DESCRIPTION OF THE TASK: Copy each of the following items word for word, keeping every line the same.

INPUT RECORDS:
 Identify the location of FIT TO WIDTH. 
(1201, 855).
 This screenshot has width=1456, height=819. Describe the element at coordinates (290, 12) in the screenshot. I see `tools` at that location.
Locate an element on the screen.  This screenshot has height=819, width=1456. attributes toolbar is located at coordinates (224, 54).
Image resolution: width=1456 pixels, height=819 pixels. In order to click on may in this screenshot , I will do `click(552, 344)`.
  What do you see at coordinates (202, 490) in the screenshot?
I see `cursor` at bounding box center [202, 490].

SOLUTION TO THE PROBLEM:
 Identify the location of FIT TO WIDTH. 
(1201, 855).
 This screenshot has width=1456, height=819. Describe the element at coordinates (290, 12) in the screenshot. I see `tools` at that location.
Locate an element on the screen.  This screenshot has height=819, width=1456. attributes toolbar is located at coordinates (224, 54).
Image resolution: width=1456 pixels, height=819 pixels. In order to click on may in this screenshot , I will do `click(552, 344)`.
  What do you see at coordinates (202, 490) in the screenshot?
I see `cursor` at bounding box center [202, 490].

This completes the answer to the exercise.